> _Text provided_:
────────────────────────────────────────

Saturday, December 3, 2005

From the City to the Suburbs and Back

My family and friends often ask, “What do you do all day?” or “What did you do today?” Given that it is a very open-ended question I usually give them a summary of what I did or if it’s a weekend I’ll usually give them the edited version. They don’t seem to understand how I can be busy without a job. If I have a job then the question becomes, “What having you been doing when you get off of work?” or “Anything interesting or new in your world?” To which I’ll probably give them a similar answer to the first set of questions.


The truth is, I am busy, if not physically then certainly mentally. I always have something on my mind, just my nature, although I don’t always let someone know. Nevertheless, here was how I spent the first Monday after Thanksgiving with no job.

I woke up and ate and wrote spontaneously in a notebook until three pages were filled. It is an exercise I have been doing every morning to clear my mind and practice writing more creatively. The idea came from the bestseller The Artist’s Way by Julia Cameron. Reading and writing, as Stephen King said in his memoir On Writing are the two most important things a writer can do. I believe him. But exploring your surroundings and meeting new and interesting people can be equally important. I’ve been trying to do all three, which in a nutshell explains why I’m busy without a job.

────────────────────────────────────────

> _Data section_:
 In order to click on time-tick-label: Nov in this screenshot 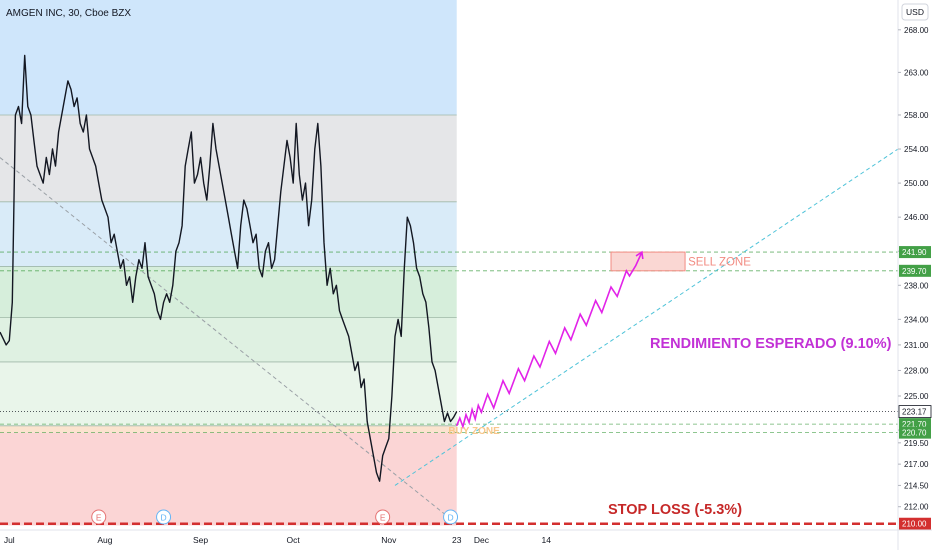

────────────────────────────────────────

> _Exercise brief_: Decide whether each statement agrees with the blog post above. 1. The morning writing exercise continues until three pages of a notebook are filled. 2. The idea for the morning writing exercise came from Stephen King's memoir On Writing. 3. The day described is the first Monday after Thanksgiving.

> _Written answer_:
1. Yes: "wrote spontaneously in a notebook until three pages were filled"
2. No: "The idea came from the bestseller The Artist’s Way by Julia Cameron."
3. Yes: "here was how I spent the first Monday after Thanksgiving with no job"